Closed seisman closed 4 years ago
Agreed. Pandas can already handle this type of data. I confess that I've never had this use case so I'd love to hear what people need from this.
I would love to see this feature as well in pygmt. GMT has the best support for easy-to-read and beautiful time series plots. I use that feature even more than plotting maps. I especially like the interval annotation (where, for example, the name of the month is shown in between two tick marks, instead of underneath the first day of the month). Would love to be able to do all of this from pygmt.
The basemap features with the nice annotation already work, but plot (psxy) does not yet accept datetime data.
There are many date/time representations in Python. Plain-old command-line GMT uses ISO strings "2019-03-18T17:48:00.000", which would be a good place to start, but native datetime module objects and numpy.datetime64 would be nice as well. Otherwise pandas can easily help to do any conversions.
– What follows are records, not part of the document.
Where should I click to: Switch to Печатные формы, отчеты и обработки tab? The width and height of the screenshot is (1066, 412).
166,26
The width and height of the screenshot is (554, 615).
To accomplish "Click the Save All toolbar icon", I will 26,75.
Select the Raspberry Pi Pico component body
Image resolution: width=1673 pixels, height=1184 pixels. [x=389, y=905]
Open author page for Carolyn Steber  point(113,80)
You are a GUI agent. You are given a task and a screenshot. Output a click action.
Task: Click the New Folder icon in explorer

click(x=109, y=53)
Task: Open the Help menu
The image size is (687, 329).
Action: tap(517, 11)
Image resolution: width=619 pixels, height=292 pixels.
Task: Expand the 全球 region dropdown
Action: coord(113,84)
@PaulWessel What's the correct way to pass string vectors to GMT? Like this one:
2008-01-01T00:00 5.0
2008-01-01T00:01 5.0
The GMT_Put_Vector
function can only pass numeric vectors. It seems GMT_Put_Strings
can pass string vectors, but it's not clear to me how to specify the column number for string vectors.
Did not anticipate this. One way would be to convert those to UNIX seconds since 1970 and pass that as a double. However, if you want to pass datetime strings then we would need to pass type = GMT_DATETIME and that would need to trigger a conversion from those strings to internal time. Would you also need to reverse, i.e., calling GMT_Get_Vector and if that column is abs time then return string array? Or perhaps we could make a GMT_DateTime () function that takes your string and returns a double for internal floating point time and then you pass that? What would be best from your perspective?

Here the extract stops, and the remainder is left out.